Life in 1080p

Posted: 2023-08-12

I recently got a smaller computer screen. It’s actually not that small, it’s 27", but the resolution is modest compared to what is available. And in short, it’s fantastic. It’s not an expensive screen, it’s not a fancy screen; but it’s comparatively a small screen.

For a few years I was using a 34" ultra-wide monitor, which has been causing me nothing but grief. It’s sort of crept up on me that so many small annoyances in my computer-use all originated from using this screen. I want to elaborate on what’s been chafing. I want to be explicit that these are my experiences as someone who primarily uses a computer screen for programming. If you’re using your computer for something else, your experiences may differ.

First is a parenthetical Linux complaint, but Linux’ support for HiDPI is awful. I’ve been using Linux for well over 20 years, since the heydays of XFree86; I’ve had to modify the kernel to get barely functioning drivers to work with my particular device. Nothing I have ever come across on this operating system has been close to as janky as HiDPI support in 2023. Fractional scaling is a complete deal breaker with these screens, and I only got it to work consistently in like 70% of the applications I wanted to run. Don’t even get me started on setting a sane resolution for the frame buffer.

Since this is more of an indictment against the Linux ecosystem and not large screens, from this point I’m assuming you somehow got it to working tolerably well as I eventually did. Mostly.

If you get a very large screen with the notion that you’ll be able to have more stuff on screen and be more productive from not having to alt-tab as much, that hasn’t really been my experience. At best I ended up having more distractions on screen. Email clients, web browsers, that sort of thing. Yeah I have five digit Hacker News karma but that’s a somewhat questionable badge of honor. I also ended up having a bunch of tabs and junk open in my IDE that I wasn’t actually ever using because I had no reason to close them amounting to nothing more than visual clutter.

It’s been my hypothesis for a while that the supposed decrease in attention spans that has been widely reported is actually an increase in the amount of distractions. Thus, to safeguard the ability to concentrate, distractions ought to be removed as far as is possible. It’s been a bit of a personal mission of mine for a while to explore non-distracting design, as demonstrated with the Marginalia Encyclopedia, which is deliberately laid out like a print book and does away with inline links and images.

The reality is that most applications aren’t designed to make use of a physically large screen, especially not with a weird aspect ratio. Most desktop environments aren’t dealing well either. This means that you constantly end up either only using a small area of the screen, or having important information in your peripheral vision. Every application becomes harder to navigate in the latter case. Embrace the frustration of “uuuuhh where’s the button to do this again,” as you’ll be feeling it a lot as actually scanning through such a large screen takes a good while.
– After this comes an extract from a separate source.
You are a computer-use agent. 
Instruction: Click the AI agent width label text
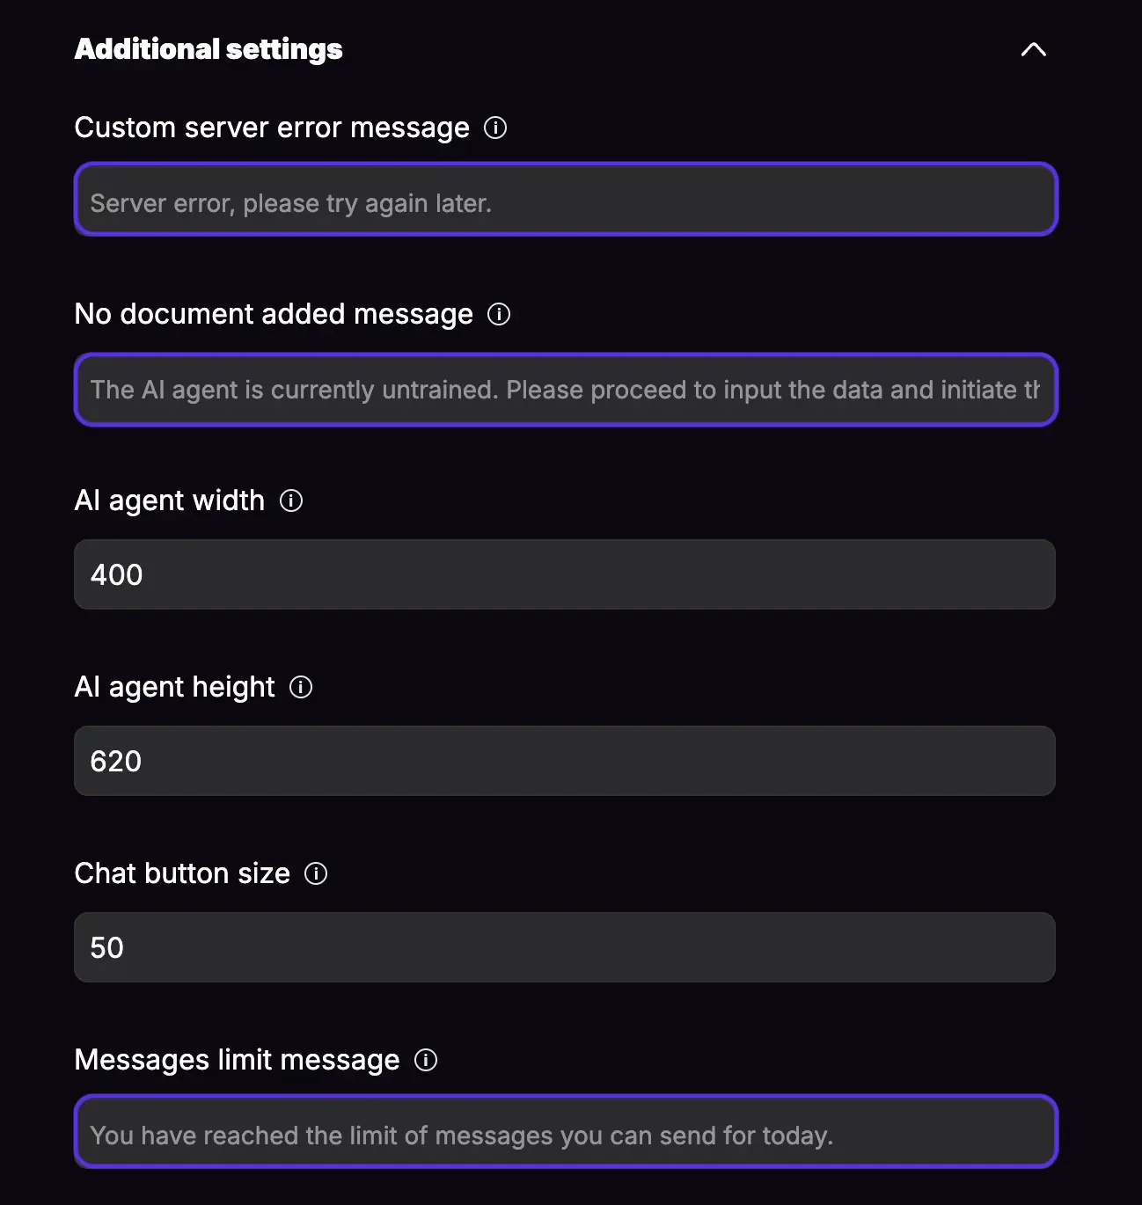point(170,500)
For everyone who isn’t a horse, an ultrawide monitor will push screen space into the peripheral vision, and screen space that is in your peripheral vision as it turns out, is not all that useful. Turning your head to view stuff at an awkward angle of your screen isn’t that much better than alt-tabbing something into a good viewing angle.

Even if you’re using software that makes good use of the screen, your mouse accuracy will be worse. Whatever is a comfortable range of mouse movement for pointing on a small screen will need to index many more pixels on a large screens. The inevitable result is reduced mouse precision. With a smaller resolution it’s fairly achievable to move your mouse to any given pixel at will. With a higher resolution, you’re lucky if you arrive within ten pixels of your intended goal.

I’ve used multi-monitor setups in the past. I mean it works, but I do think having downsized the actual benefit maybe wasn’t as great as I was imagining at the time. There was a cool-factor to having many screens though, I think that’s primarily what roped me in. I didn’t think to ask if I needed it.

It’s strange though. I’ve been productive on a 14" CRT that had a postage stamp resolution of 800x600. I made due with that and it worked pretty well. I’m not sure if physical size and pixel count is what matters though, not as much as the ergonomics of field of view and mouse accuracy. Pixel count and resolution aren’t irrelevant, don’t get me wrong, but I’m very much enjoying the focus granted by having a single screen that doesn’t fit all too many windows.